Even the first scientists to examine the tuatara considered it a lizard, until unusual traits like a second row of upper teeth gave it away. Later fossil and genetic evidence confirmed the designation. Its relatives were once widespread and more diverse, but now, like the coelacanth, they’ve been reduced to two endangered species living on the New Zealand islands. Ironically, given their sluggish pace of morphological evolution, they boast one of the highest rates of molecular evolution in any vertebrate.
Sharks have a certain dinosaurish quality, too, but they’re nearly twice as ancient. The earliest fossils come from the late Ordovician period, 450 million years ago. They beat the crocodiles for present-day diversity, but nevertheless some species have remained surprisingly stable across eons.

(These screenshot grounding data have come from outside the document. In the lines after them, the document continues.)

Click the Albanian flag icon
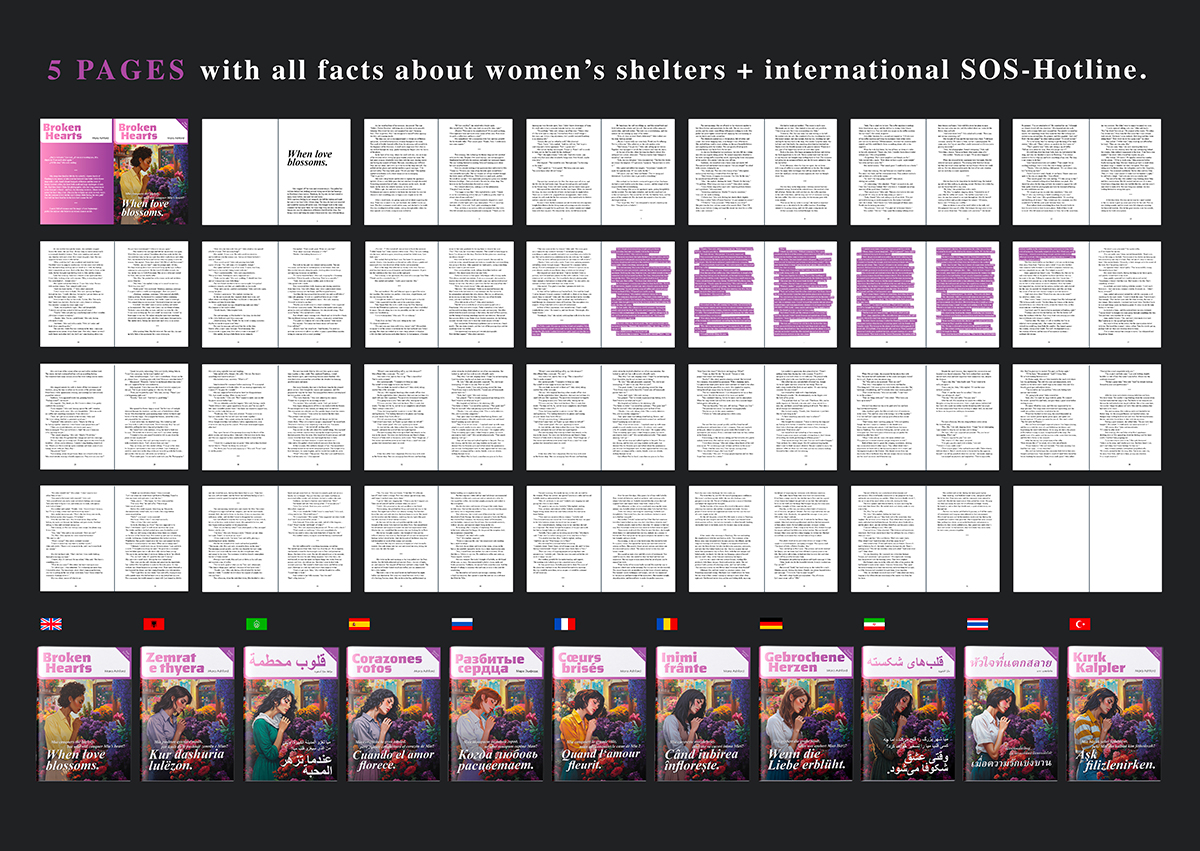 (153, 624)

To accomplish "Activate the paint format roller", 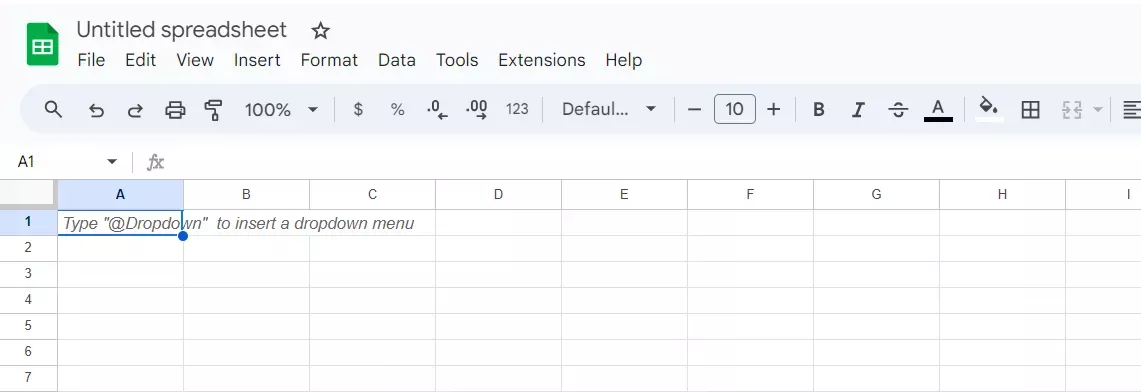I will click(x=213, y=110).
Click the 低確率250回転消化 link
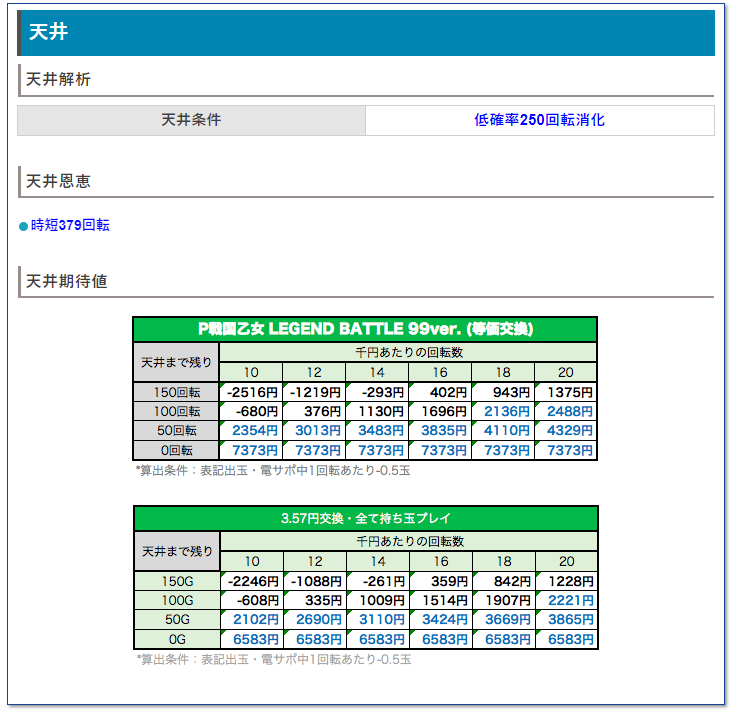736x712 pixels. 539,120
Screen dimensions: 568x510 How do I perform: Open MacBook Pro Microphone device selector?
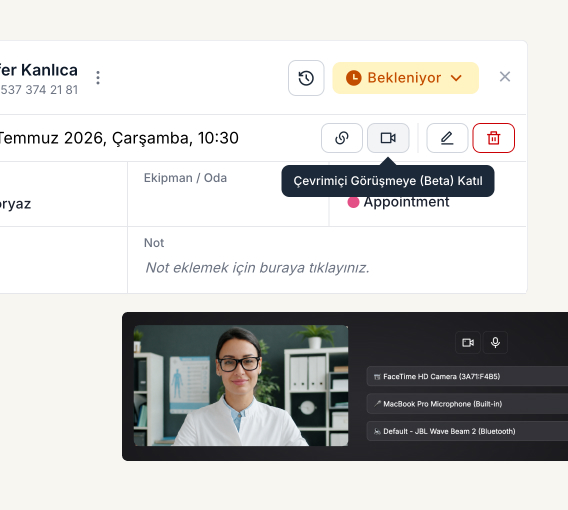tap(467, 404)
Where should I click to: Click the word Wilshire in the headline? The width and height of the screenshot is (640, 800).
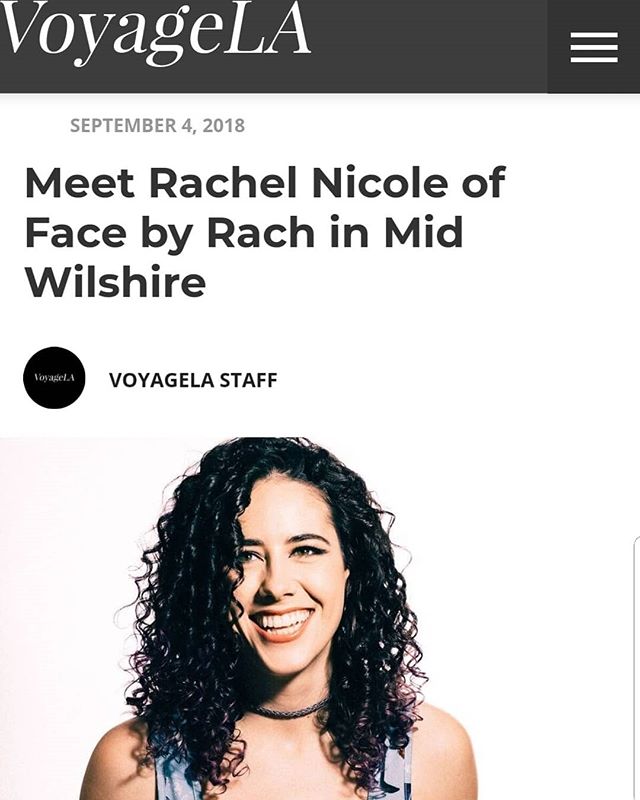(x=115, y=282)
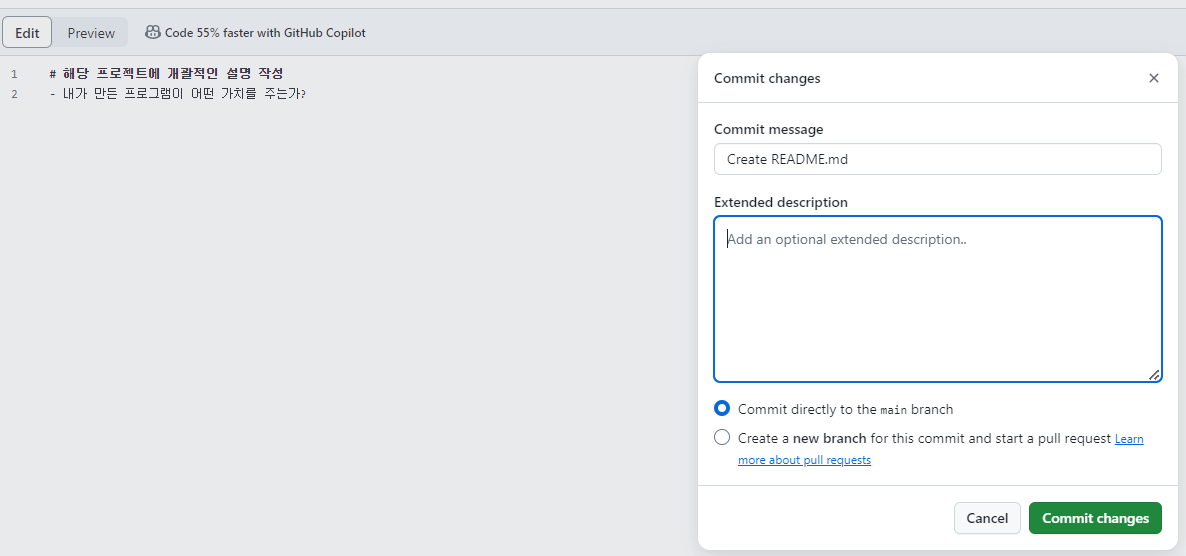Viewport: 1186px width, 556px height.
Task: Click the Commit changes dialog title
Action: coord(767,78)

The frilled shark, for example, looks much like its forebears did 80 million years ago, with a number of “primitive” features. It could be mistaken for an eel, with a slender body and the head of a snake. Its mouth is packed with dozens of rows of needle-like teeth. Sightings are rare, but a fisherman who hauled one up off the coast of Australia in 2015 was stunned. “The body was quite different to any shark I’d ever seen,” he said, describing the animal as “something out of a horror movie.”
Horseshoe Crabs
Another ocean-dweller that’s been around as long as the sharks is the horseshoe crab, which isn’t a crab at all but an arachnid, more closely related to spiders and scorpions. The ones scurrying around muddy seabeds today are virtually identical to the ones that did the same thing 450 million years ago. “To gaze upon a horseshoe crab is to glimpse a prehistoric Ordovician sea of nearly half a billion years ago,” as evolutionary biologists Alexander Werth and William Shear have written.

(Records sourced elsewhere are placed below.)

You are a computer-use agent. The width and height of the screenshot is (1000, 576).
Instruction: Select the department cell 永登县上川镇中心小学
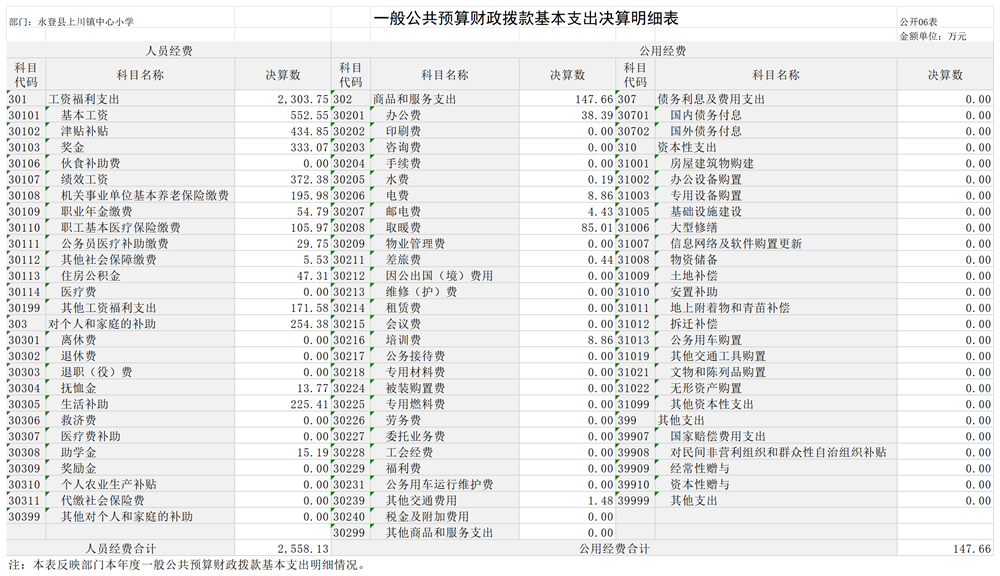(x=70, y=21)
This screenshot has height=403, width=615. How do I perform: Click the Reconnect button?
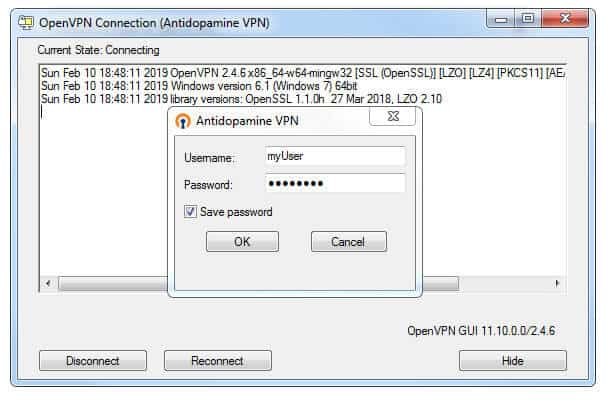click(x=218, y=361)
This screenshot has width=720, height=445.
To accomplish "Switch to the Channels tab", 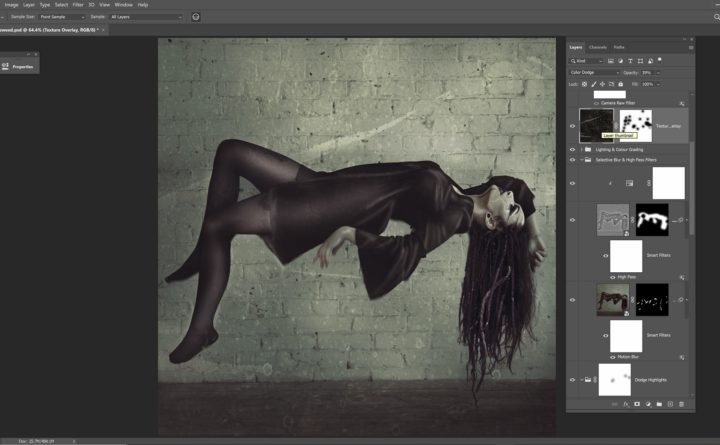I will pos(597,47).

It seems the four living species have settled upon a near-flawless survival strategy. But they weren’t prepared for humans, whose exploitation has led to alarming population declines. Pharmaceutical companies round up hundreds of thousands each year to drain their blood, which contains a compound crucial for detecting bacterial contamination in vaccines (including, most recently, those for COVID-19).
Nautilus
This one takes the atavistic cake. After an extraordinary proliferation in earlier seas, totaling some 10,000 species throughout history, only seven species of nautilus made it into the modern era. But they made it with a basic blueprint that has weathered well over 500 million years and five mass extinctions. Their logarithmically spiraling shell is a magnificent instance of the Fibonacci sequence in nature. Beyond that, it holds the key to their fascinating mode of transportation.
The nautilus regulates its density by taking in and releasing gas from individually sealed chambers, or compartments, in its shell, allowing it to adjust its buoyancy as needed to move up or down. To turn, or move forward and backward, it expels water, creating jet propulsion. Its name literally means “sailor,” and indeed it was one of the first organisms on earth to deserve the title. But half a billion years later, we upstart mariners are threatening its existence by overharvesting for the international shell trade.